What is expected: Return the data word for word, from the line that contains "Where should I" through the line that contains "click(57, 26)", with both lines included. Leave the pictures out of your answer.
════════════════
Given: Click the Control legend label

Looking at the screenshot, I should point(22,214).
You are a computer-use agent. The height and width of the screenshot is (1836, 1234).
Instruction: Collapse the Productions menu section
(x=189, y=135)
════════════════
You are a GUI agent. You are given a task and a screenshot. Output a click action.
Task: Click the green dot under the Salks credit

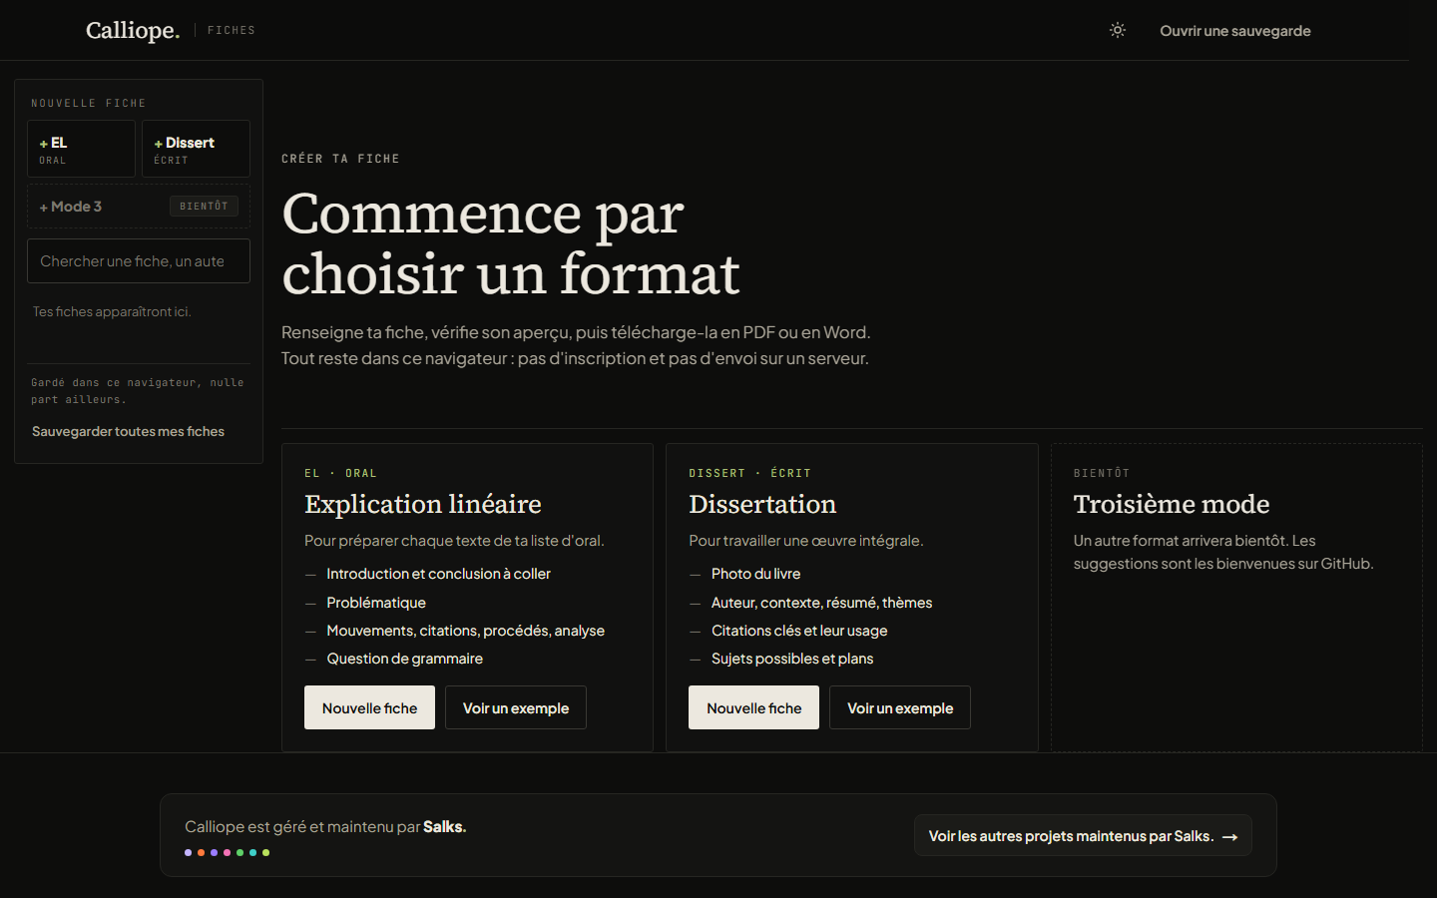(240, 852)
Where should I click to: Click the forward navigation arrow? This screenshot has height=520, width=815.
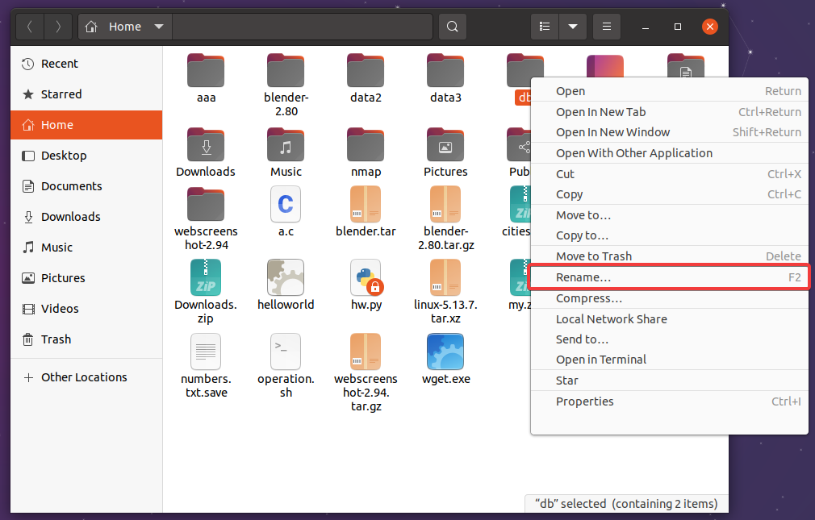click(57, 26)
════════════════
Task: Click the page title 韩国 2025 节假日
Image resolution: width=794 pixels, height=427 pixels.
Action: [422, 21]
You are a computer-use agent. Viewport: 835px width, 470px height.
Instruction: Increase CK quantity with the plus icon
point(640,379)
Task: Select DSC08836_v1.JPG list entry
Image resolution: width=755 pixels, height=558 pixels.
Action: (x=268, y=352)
════════════════
Completed task:
Where should I click to: Click the forward navigation arrow? This screenshot has height=520, width=815.
click(57, 26)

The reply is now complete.